Aquí ni Rajoy es Cameron ni Mas es Salmond. Y mientras el sistema de partidos español se hunde, el partido hegemónico catalán sobrevive cogido a la tabla de salvación nacional, a pesar de que sus votantes se sitúen más a su izquierda. Hacer saltar por los aires el viejo corsé institucional que bloquea el ejercicio del derecho de autodeterminación de los pueblos no va a ser fácil. Que se produzca dependerá, en buena medida, de la capacidad de los movimientos antirégimen para ocupar el espacio central en el tablero.

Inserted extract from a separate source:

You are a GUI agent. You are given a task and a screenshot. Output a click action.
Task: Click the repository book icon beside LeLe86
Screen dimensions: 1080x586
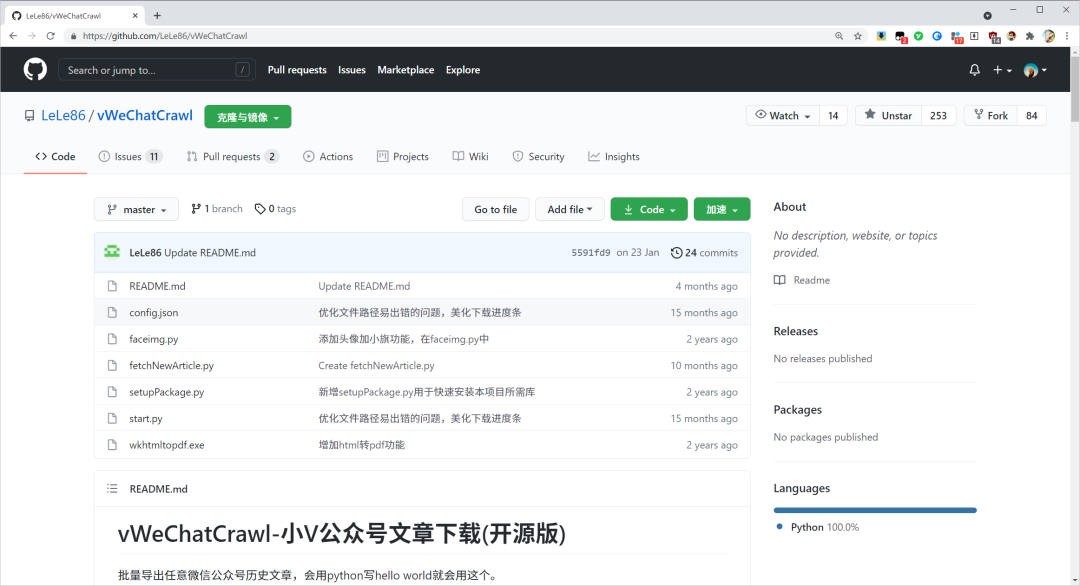(29, 115)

El entramado institucional de los últimos 30 años cojea y la victoria de los que siempre han mandado nunca había estado tan amenazada. Esa mudanza de escenarios y protagonistas se puede dar o no. La ruptura democrática, no obstante, difícilmente podrá abrirse paso sin el encuentro de los vientos de cambio provenientes de la Meseta y los del Mediterráneo.